Working data
^^^^
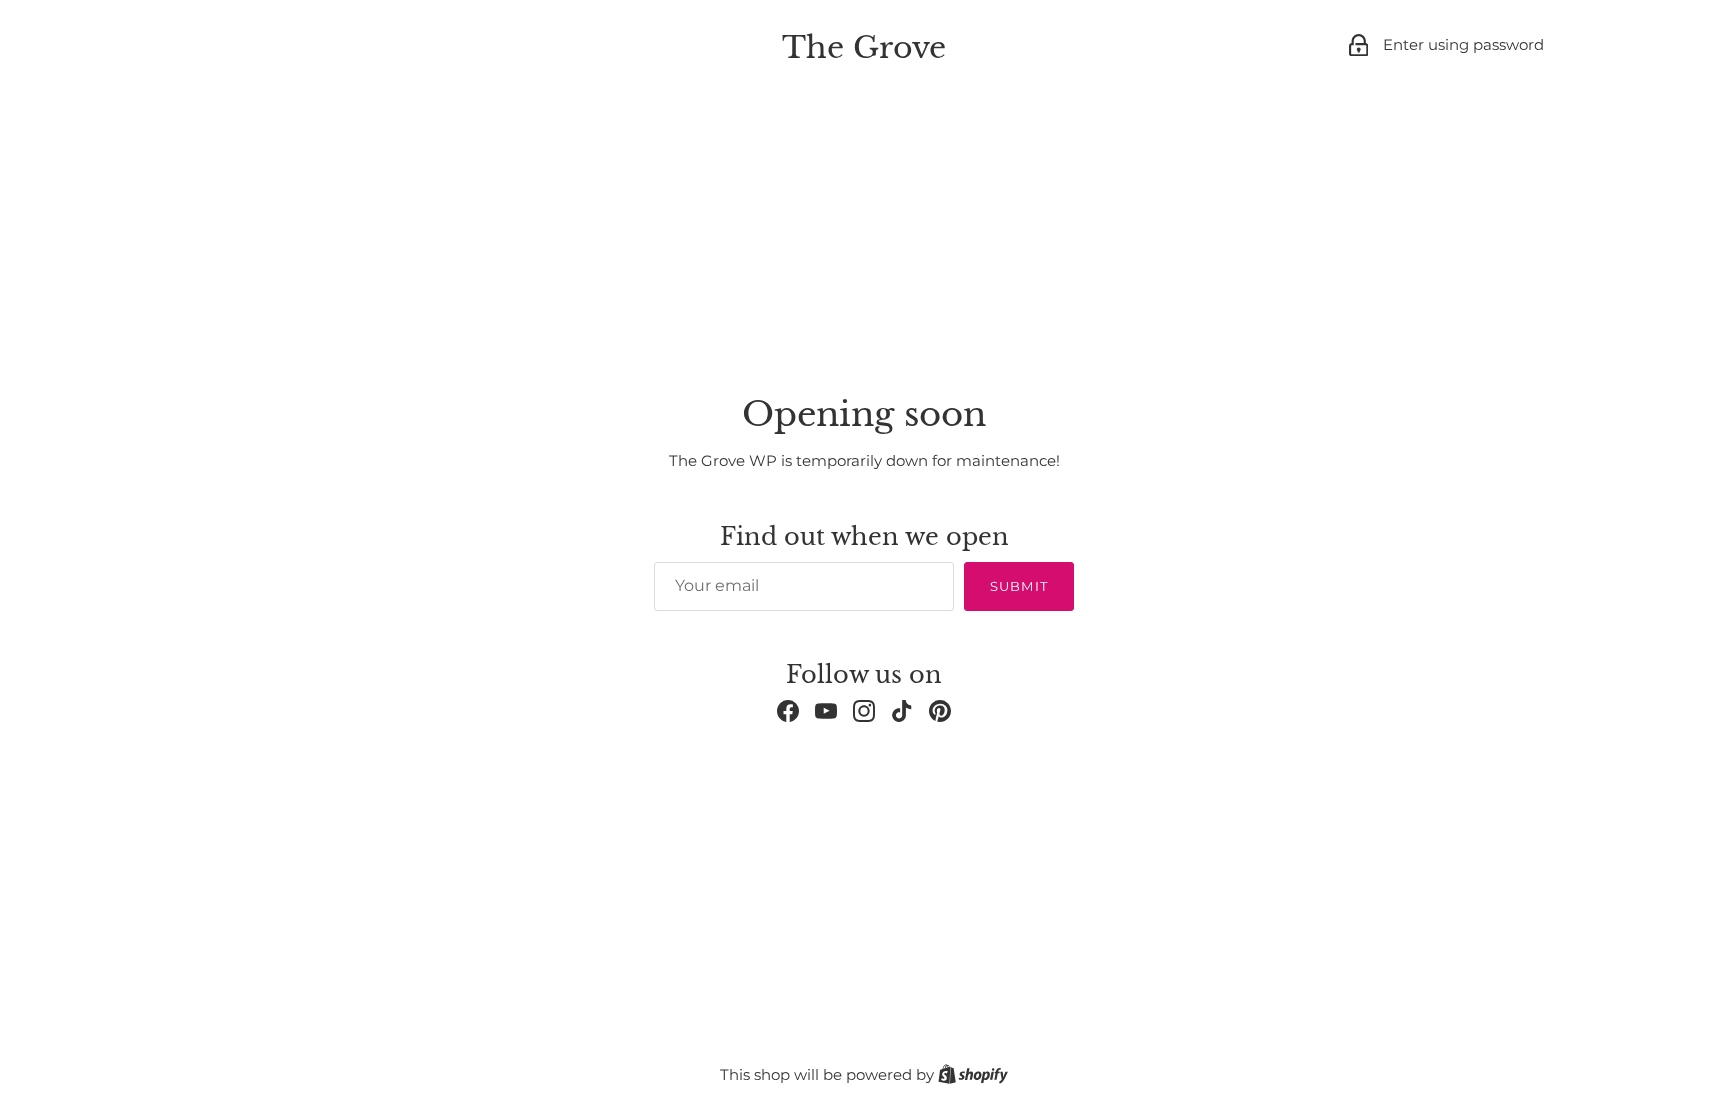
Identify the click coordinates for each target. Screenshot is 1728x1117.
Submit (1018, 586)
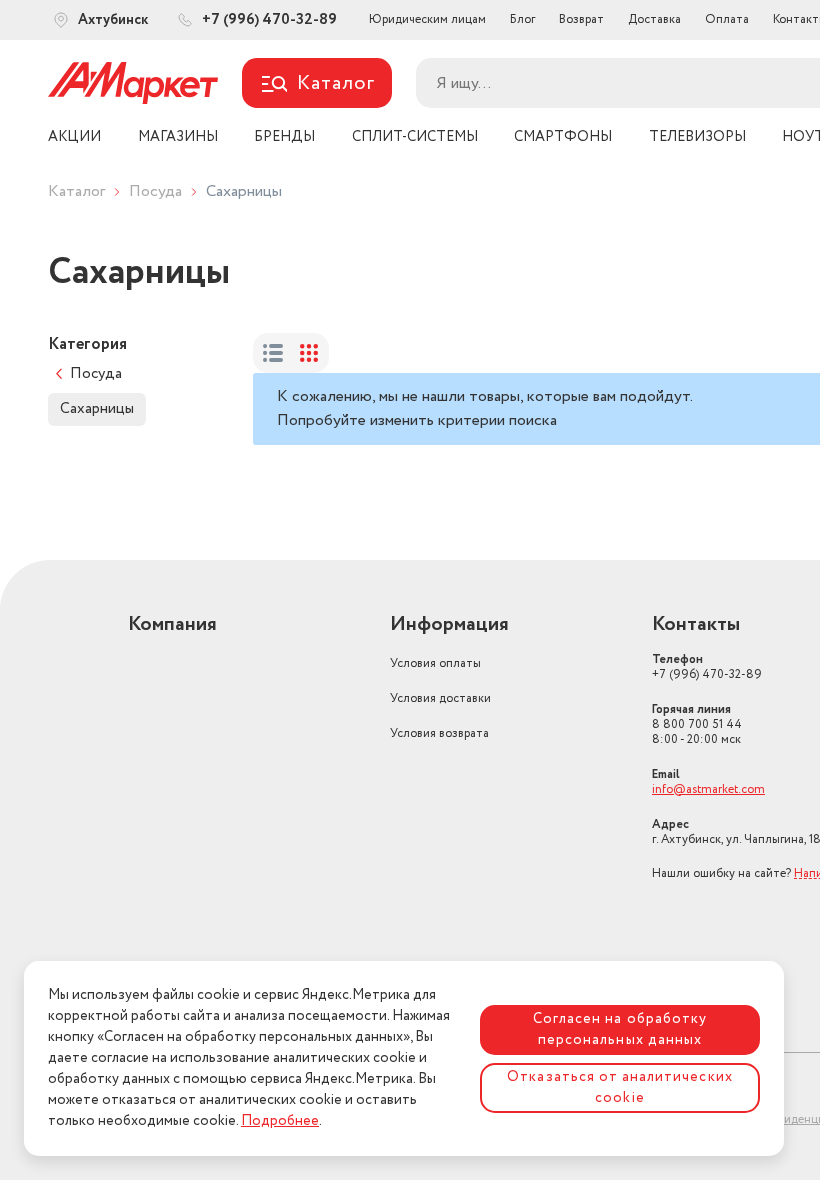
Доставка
^^^^
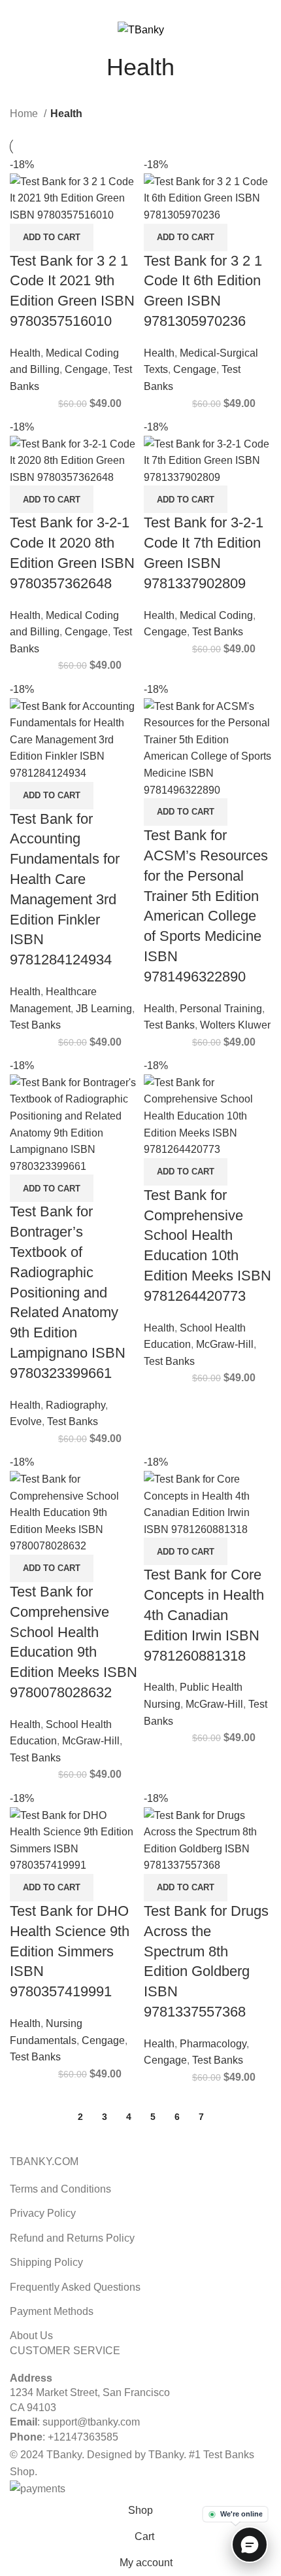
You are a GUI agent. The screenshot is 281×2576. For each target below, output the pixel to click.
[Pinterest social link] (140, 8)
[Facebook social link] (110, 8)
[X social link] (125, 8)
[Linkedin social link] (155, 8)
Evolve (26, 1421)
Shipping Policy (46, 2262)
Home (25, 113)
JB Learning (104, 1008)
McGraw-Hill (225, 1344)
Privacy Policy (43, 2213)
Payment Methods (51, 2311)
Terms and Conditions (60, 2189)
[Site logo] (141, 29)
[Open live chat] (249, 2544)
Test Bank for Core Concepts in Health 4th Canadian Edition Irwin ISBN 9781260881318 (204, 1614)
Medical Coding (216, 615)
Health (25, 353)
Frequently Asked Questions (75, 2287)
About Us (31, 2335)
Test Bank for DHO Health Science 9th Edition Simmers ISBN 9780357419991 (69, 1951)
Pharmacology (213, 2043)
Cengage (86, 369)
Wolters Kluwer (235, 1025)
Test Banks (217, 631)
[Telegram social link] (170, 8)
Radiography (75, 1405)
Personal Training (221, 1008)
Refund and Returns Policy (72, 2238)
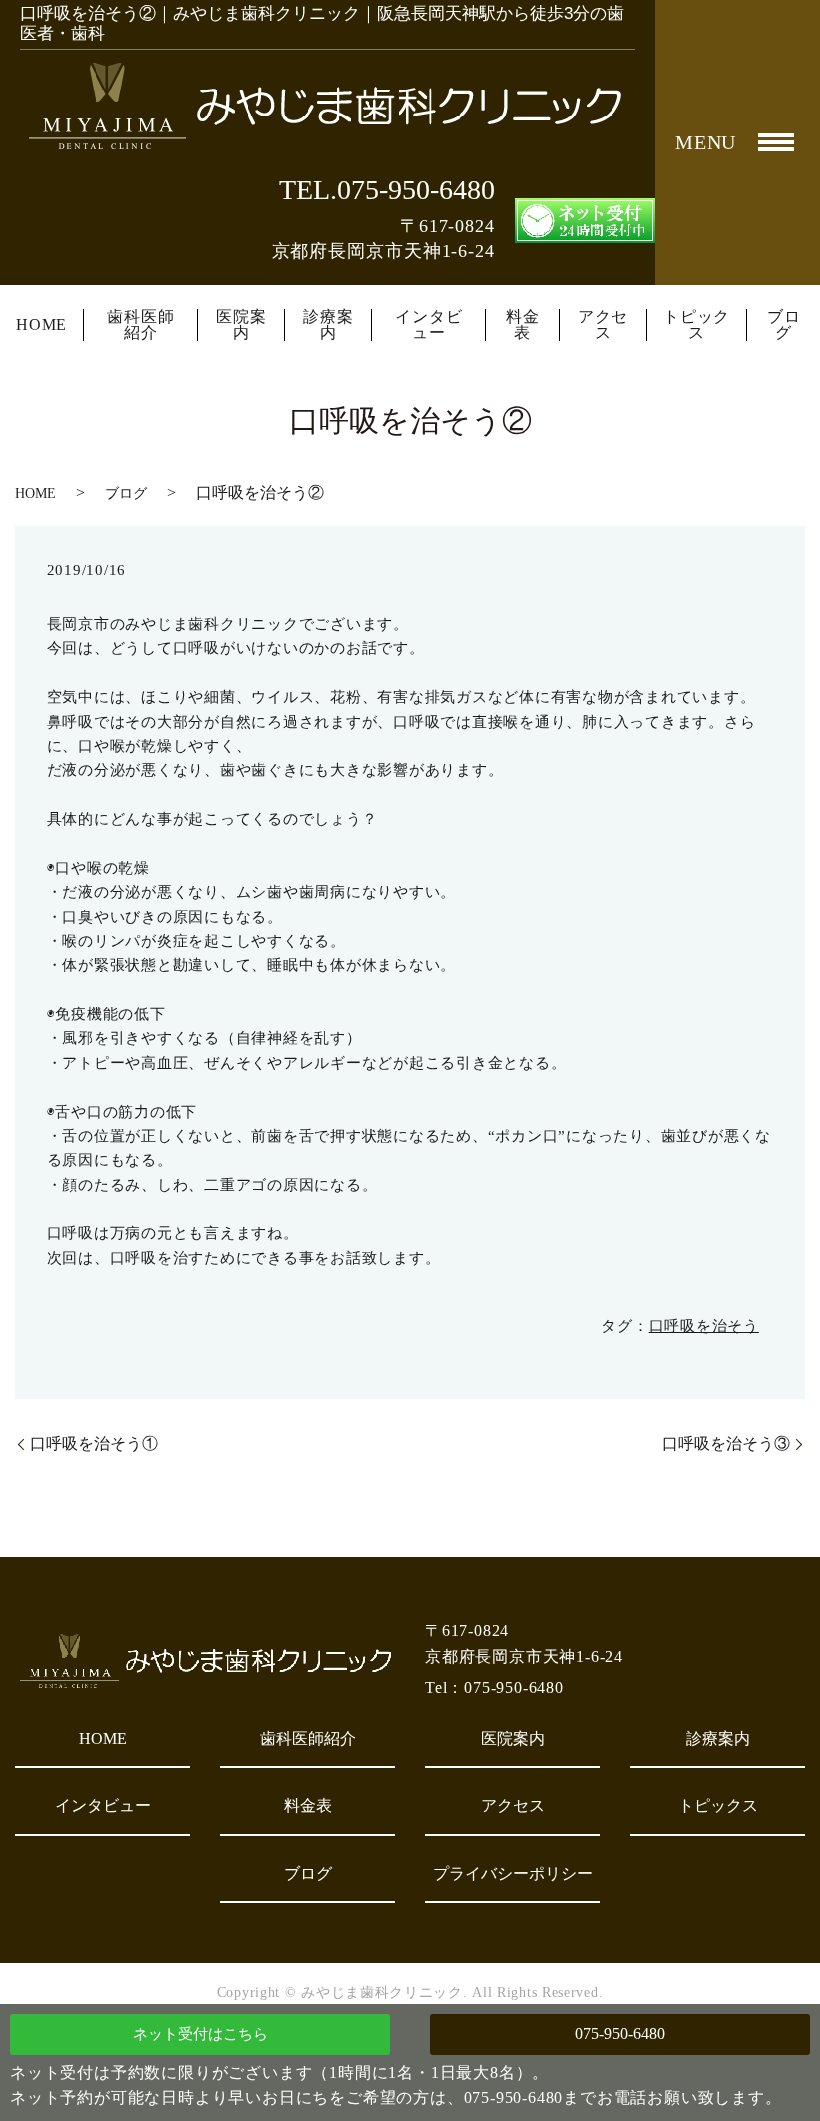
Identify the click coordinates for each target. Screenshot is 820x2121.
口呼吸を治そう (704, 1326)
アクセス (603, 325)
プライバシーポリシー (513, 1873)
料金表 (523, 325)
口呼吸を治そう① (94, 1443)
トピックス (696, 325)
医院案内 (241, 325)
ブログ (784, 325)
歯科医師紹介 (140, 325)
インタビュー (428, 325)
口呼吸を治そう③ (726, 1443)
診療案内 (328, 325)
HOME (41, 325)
^^^^
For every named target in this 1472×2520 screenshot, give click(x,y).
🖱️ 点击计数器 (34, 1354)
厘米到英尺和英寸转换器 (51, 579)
^^^^
What is being asked
Say how many lines in the records contain the string "link". No other text is needed.

Answer to this task
5